Acting Inspector-General of Police, Mr. Hafiz Ringim
It is not unusual for a new person in a new position to think of how to implement new ideas. And that is exactly what the nation has been getting in torrents each time a new chief cop is appointed. Following in that tradition, the former Inspector-General of Police, Mr. Ogbonna Onovo, and his immediate predecessor, Mr. Mike Okiro, anchored their ideas on a three-point and a seven-point agenda respectively. Though, for many reasons, their supposedly brilliant strategies in either crime prevention or crime fighting disintegrated while they lasted.
Now, enter Alhaji Hafiz Ringim. Since Ringim was appointed on September 8 as the new IG, he too, like every IG before him, has been talking tough. He needs to. The tenure of his immediate predecessor, Onovo, had been particularly unimpressive. By his own confession, his tenure in office was ”the most turbulent” in the history of the Nigeria Police Force. As he put it, he presided over a force that was ”fighting crime almost bare-handed”. Onovo ended the way he did, not because he was bereft of ideas. He simply got stuck in the murky mess of the Nigerian policing system.
But if Onovo got stuck, it appears Ringim is about to deepen the mess. At least two of the innovations he has announced so far may get him into trouble much faster than his predecessor. First, Ringim is quibbling for the scrapping of the Nigeria Security and Civil Defence Corps at a time when internal security challenges are evidently scary to the conventional security organisations, especially the Police.
The IG claims that the existence of the NSCDC contravenes Section 214 (1) of the Constitution of the Federal Republic of Nigeria, which makes provision for only a Police Force for the country. Ringim‘s other grouse centres on the exigency use of members of Police Mobile Force by state governments in fighting crime. The IG, who was at a time the Commander of the 9th Police Mobile Force Squadron in Kano, bemoans the fact that ”the Police Mobile Force has been subjected to performing unprofessional and degrading duties”. And just like that, he has ordered the immediate disbandment of all anti-crime squads/teams across the country.

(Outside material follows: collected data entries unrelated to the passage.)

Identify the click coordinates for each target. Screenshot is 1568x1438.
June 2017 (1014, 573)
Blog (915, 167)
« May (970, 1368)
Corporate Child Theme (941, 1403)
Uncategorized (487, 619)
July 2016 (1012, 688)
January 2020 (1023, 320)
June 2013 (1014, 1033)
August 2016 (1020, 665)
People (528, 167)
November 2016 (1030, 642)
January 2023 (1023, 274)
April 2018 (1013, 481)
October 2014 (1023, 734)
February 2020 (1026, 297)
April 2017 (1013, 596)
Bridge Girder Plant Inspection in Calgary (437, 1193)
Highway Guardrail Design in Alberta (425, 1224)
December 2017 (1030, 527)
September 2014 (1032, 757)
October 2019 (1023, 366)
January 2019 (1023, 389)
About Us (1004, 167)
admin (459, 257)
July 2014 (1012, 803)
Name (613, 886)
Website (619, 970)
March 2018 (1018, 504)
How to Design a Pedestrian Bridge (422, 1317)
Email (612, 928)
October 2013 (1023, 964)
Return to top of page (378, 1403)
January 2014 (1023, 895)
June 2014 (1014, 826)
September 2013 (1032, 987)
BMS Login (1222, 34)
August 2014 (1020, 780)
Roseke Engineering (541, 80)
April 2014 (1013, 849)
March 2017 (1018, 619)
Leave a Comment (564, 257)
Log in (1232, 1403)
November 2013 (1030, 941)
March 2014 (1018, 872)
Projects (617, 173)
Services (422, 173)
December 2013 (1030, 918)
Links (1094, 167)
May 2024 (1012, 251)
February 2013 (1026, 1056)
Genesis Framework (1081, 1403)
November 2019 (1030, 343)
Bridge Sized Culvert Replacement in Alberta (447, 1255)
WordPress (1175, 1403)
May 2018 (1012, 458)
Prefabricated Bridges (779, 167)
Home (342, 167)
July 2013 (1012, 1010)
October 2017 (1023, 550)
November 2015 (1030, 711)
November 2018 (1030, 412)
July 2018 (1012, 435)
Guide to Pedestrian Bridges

According to him, ”In recent years, it (PMF) has been the most bastardised and most cannibalised outfit; every rogue, vagabond, unauthorised person wants to be seen with a lorry load of riot policemen hanging around his entourage.” Onovo had also lamented that a sizeable number of policemen were in the habit of serving as ”errand boys” for moneybags and their spouses and also offering sundry and ignoble domestic services such as opening gates, going to the market and saluting politicians. Sound argument. But then, that is if Mr. Ringim will not be throwing away the baby with the bath water.
Yet, as much as we have to acknowledge that Ringim means well, the setting up of special anti-crime squads by state governments remains the last tiny link that still holds the nation‘s security network together. Policing a federal state is a complex affair. In most countries, federal police agencies have relatively narrow police powers, as the individual states or provinces usually run their own police forces to enforce laws within their own boundaries.

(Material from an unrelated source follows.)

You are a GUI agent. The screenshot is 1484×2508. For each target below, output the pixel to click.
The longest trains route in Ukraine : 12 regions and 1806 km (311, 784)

The fundamental problem with our policing system is over-centralisation and the abuse that goes with it. There is no point pretending again: the Nigeria Police as it is constituted today lacks the discipline and the framework to police the country. It should be noted that state governments began setting up special anti-crime outfits when insecurity in some parts of the country reached an alarming level.
The growing inability of the Police to discharge their statutory duties can be directly linked to the desecration of Nigerian federalism as contained in the 1963 Constitution. Though Section 105 of the 1963 Constitution made provision for the establishment of the Nigeria Police Force, Sub-section 7 stated, ”Nothing in this section shall prevent the legislature of a Region from making provision for the maintenance by any native authority or local government authority established for a province or any part of a province of a police force for employment within that province.” And that was 47 years back.